Composite Propellant Tanks Development at SPACE WALKER Inc.

Low-cost reusable rockets are central to the future of space transportation and orbital tourism. Among the heaviest components in a spacecraft are the cryogenic propellant tanks, which offer significant weight-saving opportunities through the use of advanced composite materials. Polymer-matrix composites can reduce tank weight by up to 40% and lower manufacturing costs by around 25%, making them highly attractive for both commercial and governmental space programs. At SPACE WALKER, the focus is on designing and producing scalable, flight-ready composite tanks compatible with liquid oxygen (LOX), liquid hydrogen (LH₂), and liquid biomethane (LBM). Over the past four years, I have contributed to the following projects:

1. Materials Development

• LOX-Compatible CFRTP Systems
  Developed composite systems using low-melting, easy-to-process thermoplastic polymers reinforced with carbon fibers. Work included LOX compatibility and ignition resistance testing under ASTM protocols. Various modified carbon fibers and polymer matrices were assessed for ease of handling, mass production viability, and thermal performance in cryogenic environments.

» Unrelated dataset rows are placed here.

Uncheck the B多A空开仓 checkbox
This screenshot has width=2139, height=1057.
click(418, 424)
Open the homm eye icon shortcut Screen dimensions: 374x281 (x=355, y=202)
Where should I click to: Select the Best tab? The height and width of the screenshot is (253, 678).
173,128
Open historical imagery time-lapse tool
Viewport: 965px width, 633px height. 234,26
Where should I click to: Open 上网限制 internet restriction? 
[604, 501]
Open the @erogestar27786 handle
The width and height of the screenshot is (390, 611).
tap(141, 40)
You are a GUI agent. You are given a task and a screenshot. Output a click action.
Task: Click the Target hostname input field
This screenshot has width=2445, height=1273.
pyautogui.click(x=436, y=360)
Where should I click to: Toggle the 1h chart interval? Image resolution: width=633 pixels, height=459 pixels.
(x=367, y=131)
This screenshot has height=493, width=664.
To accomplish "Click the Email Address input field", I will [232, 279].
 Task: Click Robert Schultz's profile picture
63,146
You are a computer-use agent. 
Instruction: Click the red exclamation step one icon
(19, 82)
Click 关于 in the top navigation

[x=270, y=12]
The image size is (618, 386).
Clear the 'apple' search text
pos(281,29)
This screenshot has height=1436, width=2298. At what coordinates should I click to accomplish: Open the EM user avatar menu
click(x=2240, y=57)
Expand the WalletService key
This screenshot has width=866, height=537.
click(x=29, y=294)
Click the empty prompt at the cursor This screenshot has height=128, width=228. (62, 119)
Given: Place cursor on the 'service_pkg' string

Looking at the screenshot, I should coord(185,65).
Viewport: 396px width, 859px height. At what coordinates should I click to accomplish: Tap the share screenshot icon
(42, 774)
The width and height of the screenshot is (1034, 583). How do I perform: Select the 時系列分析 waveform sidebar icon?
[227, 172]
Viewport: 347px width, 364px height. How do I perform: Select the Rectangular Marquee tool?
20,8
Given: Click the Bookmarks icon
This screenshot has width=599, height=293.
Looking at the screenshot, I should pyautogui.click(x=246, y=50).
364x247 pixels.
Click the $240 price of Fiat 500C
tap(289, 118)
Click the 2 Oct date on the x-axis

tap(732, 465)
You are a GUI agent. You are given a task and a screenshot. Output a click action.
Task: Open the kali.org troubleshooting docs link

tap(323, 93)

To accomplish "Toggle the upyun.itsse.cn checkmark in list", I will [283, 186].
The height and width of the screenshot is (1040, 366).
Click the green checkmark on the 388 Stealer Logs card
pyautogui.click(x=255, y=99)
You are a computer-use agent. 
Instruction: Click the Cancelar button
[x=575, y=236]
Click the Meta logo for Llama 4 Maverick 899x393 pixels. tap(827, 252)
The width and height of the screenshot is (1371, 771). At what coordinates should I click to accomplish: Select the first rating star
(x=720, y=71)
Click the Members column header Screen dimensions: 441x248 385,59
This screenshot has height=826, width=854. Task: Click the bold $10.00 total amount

• Mass Production of unidirectional (UD) Thermoplastic Tapes
  Designed and implemented infrastructure for producing UD CFRTP tapes optimized for Automated Fiber Placement (AFP), enabling scalable fabrication of large composite structures.

• Hydrogen Barrier Polymers
  Developed specialized polymer matrix systems with low hydrogen gas permeability, suitable for composite cryogenic hydrogen storage applications.

• Material Characterization
  Performed material testing at cryogenic, ambient, and elevated temperatures, evaluating properties such as interlaminar shear strength and thermal conductivity.

2. Linerless and Vacuum-Insulated Composite Tanks

• LOX and LBM Composite Tank Prototypes
  Led the design and manufacturing of all-composite, linerless cryogenic tanks. Oversaw subscale testing, including pressure cycling and burst validation.

• Double-Shell Vacuum-Insulated LH₂ Tanks
  Led the development of lightweight cryogenic tank structures using concentric CFRTP shells and vacuum insulation for long-duration storage.

• Tooling, Fixture, and Subsystem Engineering
  Managed the design of scalable tooling systems and fixtures tailored for AFP and Laser-Assisted Tape Winding (LATW) fabrication, enabling efficient, repeatable production workflows. 

• Automated Manufacturing Integration
  Coordinated international technical efforts to validate AFP and LATW for scalable production using customized thermoplastic UD tapes.